Monday, January 22, 2018

America's Test Kitchen: Author Version

Some of my author friends love doing research for their books so much that they keep on deferring the actual writing so they can linger in the library a bit longer. Not me. I love the actual writing so much that I tend to write the book first and then do the research for it afterward.

This is not always a good idea.

It's not always a bad idea, either, as after all, the story is the most important thing, and if it's right, those pesky little real-world details can be tweaked afterward. But sometimes, the after-the-fact research can prove a bit, shall we say, daunting.

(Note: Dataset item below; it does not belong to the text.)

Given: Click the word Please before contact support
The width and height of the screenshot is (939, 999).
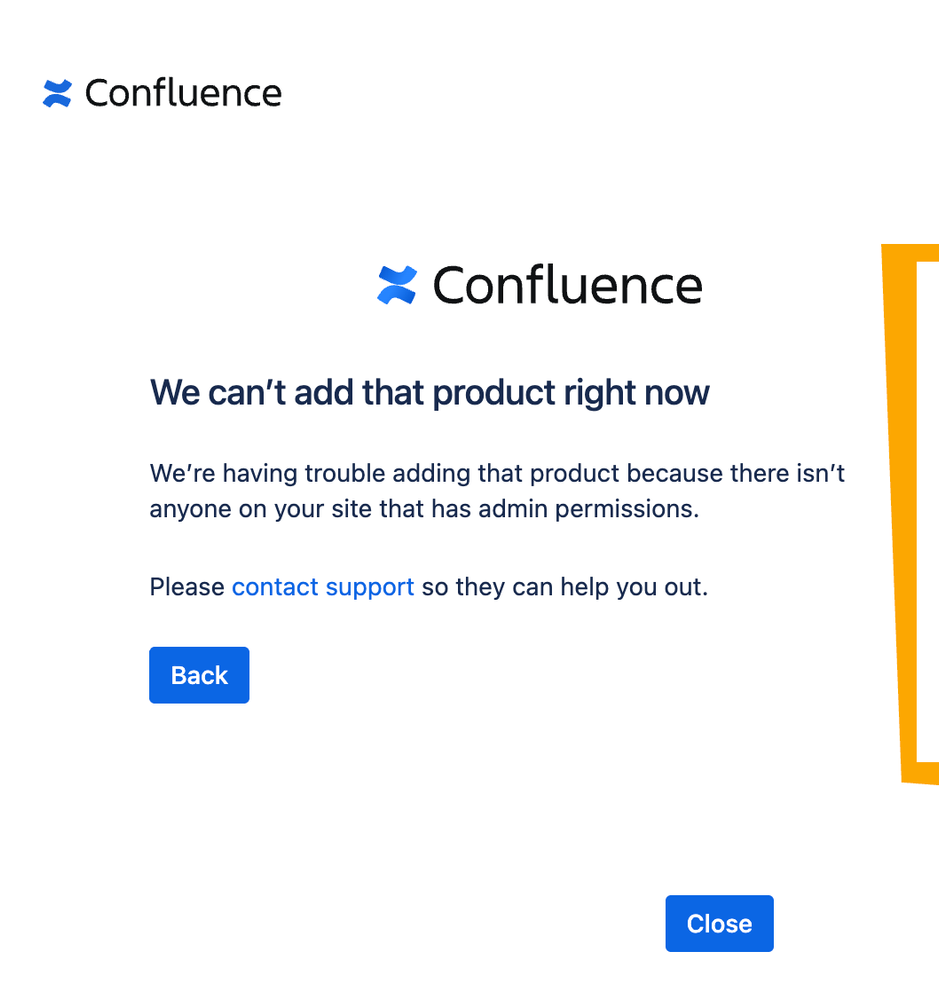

My current work-in-progress is a third-grade-level chapter book set in an after-school program, where each book will feature a different camp: cooking camp, robotics camp, graphic novel camp, etc. Book one takes place in the cooking camp, and at least I know how to cook, right? I mean, I have made meals for my family for decades, and a few of them have turned out all okay. Still, I am not what you would call much of a cook. And this book, as you might expect, involves a great deal of cooking. The kids learn how to prepare healthy lunches; they make their own pet treats; there's a whole week devoted to pumpkin delicacies, and another for bake sale goodies; the camp culminates in a Trip around the World international feast.

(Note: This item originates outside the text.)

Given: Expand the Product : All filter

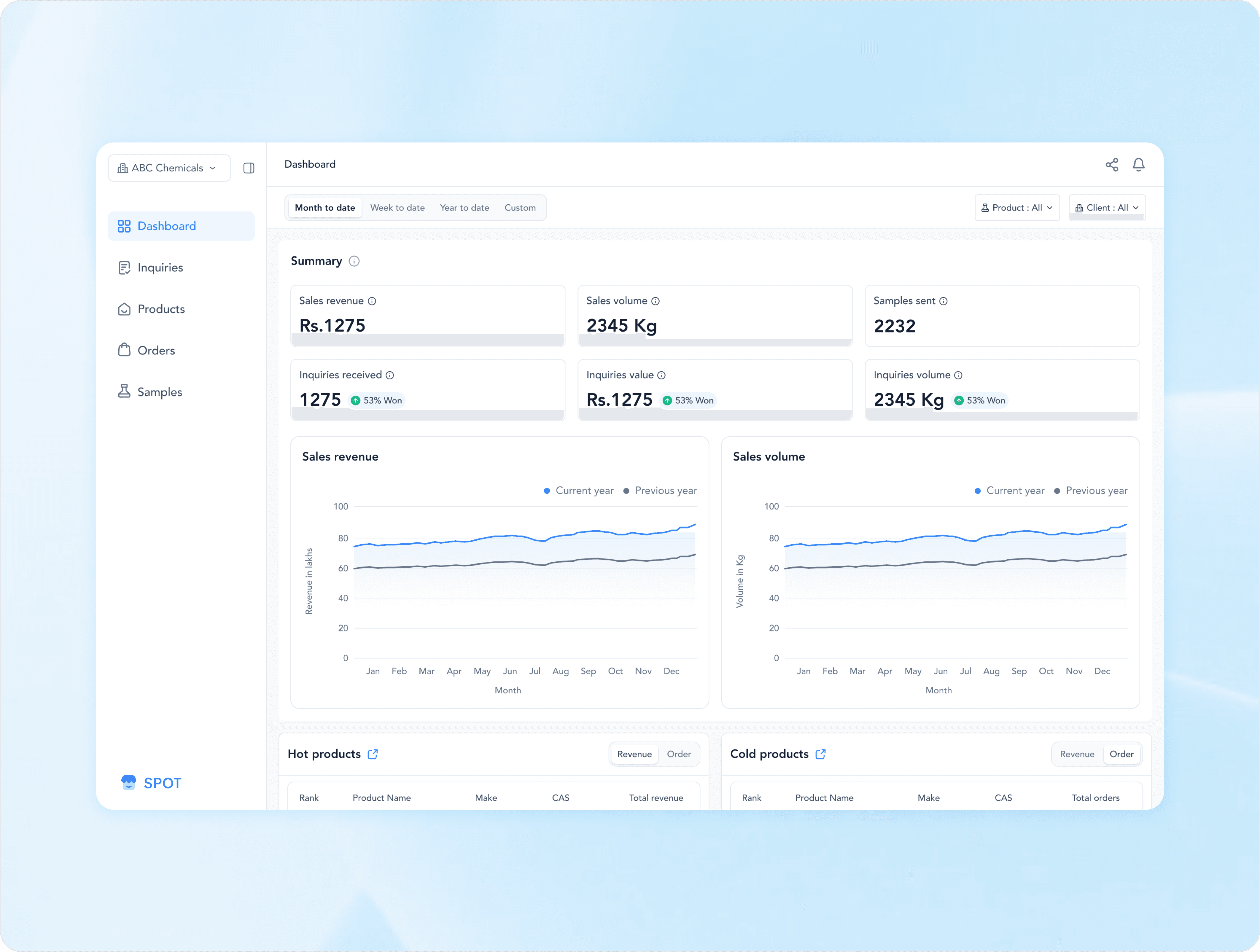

In her editorial letter to me containing her suggestions for revision, my editor asked, as her final query, with perhaps just a tad of suspicion: "Have you made the food you are describing?"

Um, that would be a NO.

So last week I got busy. I searched for recipes all over the internet and found a bunch for the Morning Glory Muffins the kids make for their healthy lunch week. I combined, altered, tweaked, and experimented, and they turned out SCRUMPTIOUS!
But the make-your-own dog biscuits were a disaster. The dough would NOT stick together. It refused to be rolled out to a half-inch thickness. It was so tough and leathery you could NOT cut it with bone-shaped cookie cutters, even if I had had a bone-shaped cookie cutter, which I didn't. The first batch looked grotesque. (Yes, Tanky-the-dog did eat one happily, but this is the same dog who had to be stopped from eating out of the cat's litter box, so this sets the bar pretty low.)
I tried again, adding a couple of tablespoons of vegetable oil and using smaller cookie cutters, and this time the results were more aesthetically pleasing:
Next up: the cat cookies with tuna fish mixed into them (ick! but, yes, the dog ate one of these, too), and home-made granola (pretty yummy). Still lying ahead, the greatest challenge of all. Nixie's team is the one that makes the saag paneer for the Trip around the World feast. Luckily, I put out a plaintive plea on Facebook for a simplified recipe, and a brilliant children's book author friend, Varsha Bajaj, sent me one, which I'm planning to try, bravely, this afternoon. Wish me luck!

Here, today, I offer you the Morning Glory Muffin recipe. Enjoy!

Morning Glory Muffins

2 cups whole wheat flour
2 tsp baking soda
2 tsp cinnamon
½ tsp ground ginger
¼ tsp salt
2 cups grated carrot
2 cup grated apple
½ cup coconut flakes
¼ cup sunflower seeds
3 large eggs
2 tsp vanilla extract
¼ cup orange juice
1/3 cup honey
½ cup vegetable oil
½ cup seedless raisins

Preheat oven to 375.
Combine dry ingredients in large mixing bowl (flour, baking soda, cinnamon, ginger, salt).
Stir in carrots, apples, coconut, walnuts and seeds.
Beat together eggs, vanilla, orange juicy, honey, and oil.
Fold in the raisins.
Spoon into muffin pan (the recipe makes 18 muffins).

Bake for around 18 minutes (a bit less for darker pans).


  1. Cooking camp sounds like fun. The dog biscuits were probably a disaster for your main character too. Good look with the cooking and the book.

  2. Excellent point, Angela! Thanks for the good wishes!